Lockheed Looks Overseas

Team Infidel

Forum Spin Doctor
Atlanta Journal-Constitution
November 12, 2008
Pg. 1B
Foreign buyers order workhorse C-130, helping supply enough work through 2011.
By Dan Chapman
The Lockheed Martin Corp. is scheduled to ceremoniously hand over the first of four mammoth C-130J airplanes to Norway today, the first international delivery in four years for the Marietta-built planes.
With the U.S. economy teetering, and with Pentagon budgets expected to tighten under a Barack Obama administration, the company increasingly looks overseas for C-130 customers. Production hummed Tuesday inside the plane-maker's cavernous hangar off South Cobb Drive, the size of 76 football fields.
Ross Reynolds, vice president for the C-130 program, said the company has orders for an additional 65 planes, enough work to last through 2011. Reynolds added that Lockheed Martin will hire another 200 assembly-line workers, engineers and support staff by year's end to build the planes in Georgia, Mississippi and West Virginia.

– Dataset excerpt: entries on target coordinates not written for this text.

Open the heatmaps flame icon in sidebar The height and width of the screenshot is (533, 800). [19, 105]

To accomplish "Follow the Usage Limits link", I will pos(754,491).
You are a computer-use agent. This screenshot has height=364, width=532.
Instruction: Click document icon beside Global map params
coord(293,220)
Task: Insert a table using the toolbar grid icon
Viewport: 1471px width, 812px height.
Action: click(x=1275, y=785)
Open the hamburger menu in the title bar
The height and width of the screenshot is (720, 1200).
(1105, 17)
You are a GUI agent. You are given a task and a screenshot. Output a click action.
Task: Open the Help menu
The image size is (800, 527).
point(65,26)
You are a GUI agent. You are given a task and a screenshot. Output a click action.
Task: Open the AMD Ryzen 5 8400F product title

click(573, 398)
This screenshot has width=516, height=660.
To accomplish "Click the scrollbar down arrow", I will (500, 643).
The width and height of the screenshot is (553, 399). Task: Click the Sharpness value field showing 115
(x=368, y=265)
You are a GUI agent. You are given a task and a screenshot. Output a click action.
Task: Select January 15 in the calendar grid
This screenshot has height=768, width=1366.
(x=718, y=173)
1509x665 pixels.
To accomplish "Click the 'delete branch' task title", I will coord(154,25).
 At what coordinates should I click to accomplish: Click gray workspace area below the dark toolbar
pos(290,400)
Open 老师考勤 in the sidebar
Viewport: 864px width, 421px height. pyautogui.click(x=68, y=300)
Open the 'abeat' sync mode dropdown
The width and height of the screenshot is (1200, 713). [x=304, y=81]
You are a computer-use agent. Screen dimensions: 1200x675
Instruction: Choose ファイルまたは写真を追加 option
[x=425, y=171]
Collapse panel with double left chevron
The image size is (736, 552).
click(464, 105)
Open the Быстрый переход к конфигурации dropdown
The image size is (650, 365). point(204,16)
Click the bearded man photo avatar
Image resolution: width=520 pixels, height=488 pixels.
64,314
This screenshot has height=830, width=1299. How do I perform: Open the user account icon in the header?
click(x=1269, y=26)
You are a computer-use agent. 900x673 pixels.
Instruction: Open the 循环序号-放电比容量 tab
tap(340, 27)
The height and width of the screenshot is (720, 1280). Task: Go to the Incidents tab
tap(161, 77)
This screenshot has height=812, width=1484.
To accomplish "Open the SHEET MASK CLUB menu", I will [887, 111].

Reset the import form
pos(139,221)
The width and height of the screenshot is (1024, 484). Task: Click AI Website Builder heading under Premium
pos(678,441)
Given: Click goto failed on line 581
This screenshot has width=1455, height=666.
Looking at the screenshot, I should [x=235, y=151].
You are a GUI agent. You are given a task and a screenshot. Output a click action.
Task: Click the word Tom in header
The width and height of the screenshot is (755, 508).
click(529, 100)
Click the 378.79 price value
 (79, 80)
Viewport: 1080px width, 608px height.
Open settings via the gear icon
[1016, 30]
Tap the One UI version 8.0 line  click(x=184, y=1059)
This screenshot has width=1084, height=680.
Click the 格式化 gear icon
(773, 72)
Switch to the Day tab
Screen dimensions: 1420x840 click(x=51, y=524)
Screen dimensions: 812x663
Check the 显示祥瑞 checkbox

While the U.S. Air Force and the U.S. Marine Corps remain the company's main customers, sales to foreign governments could fill the void if Washington buys fewer C-130s.
"In the last year we've signed up Norway and Canada (and) India and Qatar," Reynolds said. "We have sold C-130s to 61 countries. That gives you an idea how global our product is. And we still see a number of international opportunities."
Continued production of the C-130, manufactured in Cobb County since the mid-1950s, appeared threatened four years ago. The Pentagon considered canceling orders for 37 C-130s and, in effect, grounding the heavy-duty cargo plane by 2006.
An intense lobbying effort by Georgia's congressional delegation, and legislators in states with other Lockheed Martin facilities, persuaded the Defense Department to scuttle its cost-saving plans. Similar threats remain, though.
Defense Secretary Robert Gates said last month that the armed forces need a better balance between expensive, high-tech weapons and more basic equipment essential for fighting counter-insurgencies. The F-22 Raptor, a $191 million supersonic jet fighter also built by Lockheed Martin in Marietta, is likely to come under intense scrutiny next year.
But John Pike, director of globalsecurity.org, a respected military information Web site, said the C-130 is likely to escape the budgetary scalpel.
The C-130 "is a well-established tradition in Washington. Getting rid of it would be like selling the Washington Monument," he said. "It's a good airplane and has strong contractors' support. Congress will take care of it."
The C-130 is critical for Lockheed Martin's bottom line, too. The company's revenue dropped 4.5 percent, to $10.58 billion, during the third quarter. And Lockheed Martin's aeronautics division, which makes the C-130, reported that sales fell 13 percent due largely to a shift in production from one fighter plane to another.
Reynolds said Australia, Israel, South Korea and the United Arab Emirates have either ordered or inquired about new C-130s. And countries that bought the workhorse transport planes 10, 20 or 30 years ago are replacing them with new C-130s. A still-cheap dollar makes the $60 million-plus plane affordable for foreign governments.
"We have a very healthy list of international customers that's matched by demand within the U.S. as well," said Peter Simmons, a Lockheed Martin spokesman. "That's tremendous news for Cobb County and the state of Georgia and, ultimately, for the U.S. economy."